Work to complete: Look for the line containing "Play the Supergirl Livewire episode" in the records below. Then output it and all the lines that follow, exactly and without any others.

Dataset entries
=====
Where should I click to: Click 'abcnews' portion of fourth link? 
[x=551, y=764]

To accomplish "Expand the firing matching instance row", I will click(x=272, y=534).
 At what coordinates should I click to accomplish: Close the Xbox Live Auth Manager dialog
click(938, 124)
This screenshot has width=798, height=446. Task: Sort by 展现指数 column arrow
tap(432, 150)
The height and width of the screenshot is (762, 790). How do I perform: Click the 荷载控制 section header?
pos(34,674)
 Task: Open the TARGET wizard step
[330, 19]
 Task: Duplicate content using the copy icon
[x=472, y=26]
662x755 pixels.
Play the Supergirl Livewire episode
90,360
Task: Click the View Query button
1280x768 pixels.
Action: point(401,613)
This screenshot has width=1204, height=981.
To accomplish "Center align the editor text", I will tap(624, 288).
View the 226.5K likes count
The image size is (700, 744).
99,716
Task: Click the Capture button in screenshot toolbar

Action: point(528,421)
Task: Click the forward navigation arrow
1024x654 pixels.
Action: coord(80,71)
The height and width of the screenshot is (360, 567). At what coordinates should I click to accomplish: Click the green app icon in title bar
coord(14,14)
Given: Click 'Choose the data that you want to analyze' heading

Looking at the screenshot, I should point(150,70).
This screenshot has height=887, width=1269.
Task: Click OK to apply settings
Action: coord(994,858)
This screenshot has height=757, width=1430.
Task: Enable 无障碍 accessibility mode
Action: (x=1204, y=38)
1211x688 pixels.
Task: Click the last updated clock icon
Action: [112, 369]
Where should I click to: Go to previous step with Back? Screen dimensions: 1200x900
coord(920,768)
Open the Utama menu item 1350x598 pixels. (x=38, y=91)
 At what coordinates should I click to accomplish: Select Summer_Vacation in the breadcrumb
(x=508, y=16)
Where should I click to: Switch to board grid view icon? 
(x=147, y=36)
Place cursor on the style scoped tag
=====
Task result:
Play the Supergirl Livewire episode
90,360
Task: Click the View Query button
1280x768 pixels.
Action: point(401,613)
This screenshot has width=1204, height=981.
To accomplish "Center align the editor text", I will tap(624, 288).
View the 226.5K likes count
The image size is (700, 744).
99,716
Task: Click the Capture button in screenshot toolbar

Action: point(528,421)
Task: Click the forward navigation arrow
1024x654 pixels.
Action: coord(80,71)
The height and width of the screenshot is (360, 567). At what coordinates should I click to accomplish: Click the green app icon in title bar
coord(14,14)
Given: Click 'Choose the data that you want to analyze' heading

Looking at the screenshot, I should point(150,70).
This screenshot has height=887, width=1269.
Task: Click OK to apply settings
Action: coord(994,858)
This screenshot has height=757, width=1430.
Task: Enable 无障碍 accessibility mode
Action: (x=1204, y=38)
1211x688 pixels.
Task: Click the last updated clock icon
Action: [112, 369]
Where should I click to: Go to previous step with Back? Screen dimensions: 1200x900
coord(920,768)
Open the Utama menu item 1350x598 pixels. (x=38, y=91)
 At what coordinates should I click to accomplish: Select Summer_Vacation in the breadcrumb
(x=508, y=16)
Where should I click to: Switch to board grid view icon? 
(x=147, y=36)
Place cursor on the style scoped tag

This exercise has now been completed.